Lace, sometimes called Spanish Lace, gets its name from Spanish lace fans. It resembles a lace fan and is an intricate design, and homeowners like it because you can easily cover cracks and dings. To get this look, drywall mud is slapped on the wall, or applied with a roller or spray gun, then you take a knife and carve in a design while the wall is still wet.

10. Knockdown

The knockdown technique is actually a combination of spray, stomp, or brushing with a dragging technique. Once you’ve applied your drywall using one of the three methods, you take a tool like a wallpaper smoother or a putty knife and create random patterns. There are many different looks you can achieve with this technique, depending on the thickness of your drywall and the method you start with.

11. Rosebud

Rosebud is akin to the stomp brush technique and will achieve a similar look. However, when you’re applying the drywall, instead of slapping it onto the wall, you slap, then brush in a long stroke so you’re left with a design that looks like long flower petals. In this technique, you shouldn’t overlap as you’re applying the drywall.
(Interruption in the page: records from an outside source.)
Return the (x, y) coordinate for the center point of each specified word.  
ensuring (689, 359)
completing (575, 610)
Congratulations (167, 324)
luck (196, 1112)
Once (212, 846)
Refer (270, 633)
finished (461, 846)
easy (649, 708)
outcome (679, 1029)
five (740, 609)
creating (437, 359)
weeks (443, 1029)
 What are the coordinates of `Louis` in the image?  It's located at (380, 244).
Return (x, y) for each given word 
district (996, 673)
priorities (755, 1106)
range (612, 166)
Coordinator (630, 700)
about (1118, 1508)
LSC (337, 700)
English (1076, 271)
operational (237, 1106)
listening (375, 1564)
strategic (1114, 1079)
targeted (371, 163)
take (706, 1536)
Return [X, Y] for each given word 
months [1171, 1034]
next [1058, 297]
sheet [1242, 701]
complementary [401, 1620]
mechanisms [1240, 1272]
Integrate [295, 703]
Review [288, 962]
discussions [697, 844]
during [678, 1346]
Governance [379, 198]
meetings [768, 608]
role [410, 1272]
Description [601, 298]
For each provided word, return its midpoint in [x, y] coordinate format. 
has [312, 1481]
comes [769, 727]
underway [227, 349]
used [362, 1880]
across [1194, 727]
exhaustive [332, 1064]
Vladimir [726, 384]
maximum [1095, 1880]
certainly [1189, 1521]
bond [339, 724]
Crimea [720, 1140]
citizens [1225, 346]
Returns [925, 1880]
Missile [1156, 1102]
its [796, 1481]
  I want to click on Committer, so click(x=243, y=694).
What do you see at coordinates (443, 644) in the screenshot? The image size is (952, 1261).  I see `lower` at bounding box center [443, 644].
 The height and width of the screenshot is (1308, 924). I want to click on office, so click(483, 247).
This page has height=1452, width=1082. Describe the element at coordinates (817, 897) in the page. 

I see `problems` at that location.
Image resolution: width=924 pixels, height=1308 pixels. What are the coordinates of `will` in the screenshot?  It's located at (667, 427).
It’s one of the more difficult types of drywall application to do, but if you can master it, the look is beautiful.

12. Venetian

Venetian application is definitely the most difficult in the list, and it takes the longest to master. For the Venetian technique, you mix plaster and marble dust together, then apply it to your surface in multiple thin layers. Once everything is dry, you sand and buff the surface, and the wall looks like an Italian painting. This technique leaves the surface completely smooth but textured looking, which is why it’s more difficult to achieve.